The case was brought about following the outbreak of the disease PSA-V in November 2010 which spread throughout the industry. 212 claimants are seeking accountability and compensation from the Ministry of Primary Industries for over NZ$376m of losses suffered in the incident.
Kerry Everett is currently on the stand, and is expected to finish giving evidence on Monday. She is a scientist at Plant and Food, who also worked with Ministry for Agriculture and Fisheries to carry our research on PSA prior to the NZ incursion.
Photo: One of the plaintiffs, Strathboss' orchard taken earlier this year.
The court also heard from other expert witnesses, including Sam Beckett who is an epidemiologist based in Australia, with particular expertise in biosecurity and import risk analysis. He presented evidence is about the characteristics of PSA and conclusions by Ministry of Agriculture and Fisheries regarding the Plant Health and Environment Laboratory (PHEL) review.

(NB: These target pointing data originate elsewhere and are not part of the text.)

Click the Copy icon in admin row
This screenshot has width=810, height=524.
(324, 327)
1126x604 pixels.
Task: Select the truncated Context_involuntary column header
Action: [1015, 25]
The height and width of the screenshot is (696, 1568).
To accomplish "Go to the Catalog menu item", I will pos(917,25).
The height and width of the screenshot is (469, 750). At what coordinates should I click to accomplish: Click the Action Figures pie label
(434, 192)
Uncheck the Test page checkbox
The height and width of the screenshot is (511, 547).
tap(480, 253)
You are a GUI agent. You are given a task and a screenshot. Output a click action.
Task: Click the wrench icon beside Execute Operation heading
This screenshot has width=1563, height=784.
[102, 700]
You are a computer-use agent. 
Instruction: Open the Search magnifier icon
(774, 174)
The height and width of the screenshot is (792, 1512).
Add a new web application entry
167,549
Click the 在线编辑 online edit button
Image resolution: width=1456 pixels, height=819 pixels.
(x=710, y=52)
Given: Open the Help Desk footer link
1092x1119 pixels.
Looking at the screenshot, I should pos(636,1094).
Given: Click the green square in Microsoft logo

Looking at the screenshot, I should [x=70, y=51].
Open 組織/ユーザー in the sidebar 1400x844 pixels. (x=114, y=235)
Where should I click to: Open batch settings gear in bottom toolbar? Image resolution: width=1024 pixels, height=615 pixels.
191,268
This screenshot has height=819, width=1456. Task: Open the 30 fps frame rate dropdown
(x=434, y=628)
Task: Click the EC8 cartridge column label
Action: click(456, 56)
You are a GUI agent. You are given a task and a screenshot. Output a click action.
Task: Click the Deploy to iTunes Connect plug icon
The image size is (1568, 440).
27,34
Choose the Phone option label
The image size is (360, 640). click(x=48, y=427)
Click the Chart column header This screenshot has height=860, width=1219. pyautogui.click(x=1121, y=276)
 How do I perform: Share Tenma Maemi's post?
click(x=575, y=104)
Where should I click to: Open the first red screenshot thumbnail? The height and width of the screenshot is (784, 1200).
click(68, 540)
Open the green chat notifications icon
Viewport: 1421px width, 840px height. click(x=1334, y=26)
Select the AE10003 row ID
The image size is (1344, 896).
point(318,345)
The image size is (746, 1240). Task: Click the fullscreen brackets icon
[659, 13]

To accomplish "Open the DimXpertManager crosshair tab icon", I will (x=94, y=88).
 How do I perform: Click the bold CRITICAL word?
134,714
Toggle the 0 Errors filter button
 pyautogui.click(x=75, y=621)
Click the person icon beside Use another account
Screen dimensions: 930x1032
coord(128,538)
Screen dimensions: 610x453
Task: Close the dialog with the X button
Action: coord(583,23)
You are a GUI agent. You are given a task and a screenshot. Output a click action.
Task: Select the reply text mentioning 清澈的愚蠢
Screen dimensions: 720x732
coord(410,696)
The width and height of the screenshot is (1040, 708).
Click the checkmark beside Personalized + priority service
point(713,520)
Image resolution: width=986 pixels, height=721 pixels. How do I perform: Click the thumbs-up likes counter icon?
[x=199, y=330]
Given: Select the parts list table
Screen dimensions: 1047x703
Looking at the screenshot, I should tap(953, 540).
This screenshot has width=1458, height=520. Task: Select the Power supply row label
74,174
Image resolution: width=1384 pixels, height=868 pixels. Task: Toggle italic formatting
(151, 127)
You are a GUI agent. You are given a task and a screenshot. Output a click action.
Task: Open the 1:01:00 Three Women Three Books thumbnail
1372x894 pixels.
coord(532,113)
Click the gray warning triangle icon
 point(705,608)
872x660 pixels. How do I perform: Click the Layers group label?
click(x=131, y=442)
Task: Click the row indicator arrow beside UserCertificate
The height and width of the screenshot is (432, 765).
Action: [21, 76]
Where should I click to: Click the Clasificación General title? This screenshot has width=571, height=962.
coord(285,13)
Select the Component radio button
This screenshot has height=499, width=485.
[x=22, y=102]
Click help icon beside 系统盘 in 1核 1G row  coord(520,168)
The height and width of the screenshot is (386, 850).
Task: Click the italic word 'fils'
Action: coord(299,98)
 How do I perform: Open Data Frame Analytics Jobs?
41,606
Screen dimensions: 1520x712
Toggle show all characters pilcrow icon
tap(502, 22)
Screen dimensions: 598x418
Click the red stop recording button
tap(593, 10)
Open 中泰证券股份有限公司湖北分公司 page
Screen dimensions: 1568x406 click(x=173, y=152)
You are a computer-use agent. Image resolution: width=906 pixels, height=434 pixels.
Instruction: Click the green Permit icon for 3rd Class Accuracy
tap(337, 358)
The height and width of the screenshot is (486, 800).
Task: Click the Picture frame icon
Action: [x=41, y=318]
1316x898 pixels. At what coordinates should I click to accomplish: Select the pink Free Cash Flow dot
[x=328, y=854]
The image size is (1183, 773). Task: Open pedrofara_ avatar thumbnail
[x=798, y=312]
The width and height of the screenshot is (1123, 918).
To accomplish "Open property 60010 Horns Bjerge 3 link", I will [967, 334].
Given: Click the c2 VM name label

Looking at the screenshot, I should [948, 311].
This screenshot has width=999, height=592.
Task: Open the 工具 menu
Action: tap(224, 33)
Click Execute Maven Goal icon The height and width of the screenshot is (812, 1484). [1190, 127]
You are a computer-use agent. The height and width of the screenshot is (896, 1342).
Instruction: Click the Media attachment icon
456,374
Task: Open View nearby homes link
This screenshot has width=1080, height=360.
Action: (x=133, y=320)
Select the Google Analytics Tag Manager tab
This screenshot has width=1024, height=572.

Fraser Colegrave was another of the plaintiff witnesses. He is the managing director of Insight Economics Limited, and was called to the stand to describe the importance of border protection in NZ, to explain its specific importance to the kiwifruit industry; and to compare the relative costs and benefits of preventing incursions at the border, rather than responding to them upon detection.
Continuing on from last week, more people working for the MPI, around the time permits were issued to Kiwi Pollen to import pollen from China, were questioned. Tamsin Hains was involved in authorising an earlier permit to Kiwi Pollen with the wording and also provided feedback on the PHEL review. Chris Baring was involved in issuing the first import permit to Kiwi Pollen and corresponded with Kiwi Pollen regarding vacuum-collecting pollen and the risk of contamination by bacteria and fungi.
Kiwifruit Claim spokesperson John Cameron says he is pleased with the evidence that his legal team has presented in the case so far.
“We believe the facts firmly show that MPI never properly assessed the risks around PSA entering New Zealand from pollen and it failed to carry out its duties to check that the import matched the issued import permit," he said. "Growers’ lives and livelihoods were ripped apart by PSA, and for many the impact is ongoing.”
The Crown is expected to present its opening address to the court early next week.
“The next stage of the 12 week trial is for the Crown to present its evidence – giving our legal team the opportunity to cross examine the Crown’s witnesses," Mr Cameron said. "MPI denies all the claims being made, but we believe our evidence strongly shows that a duty of care is owed and the negligence is obvious.”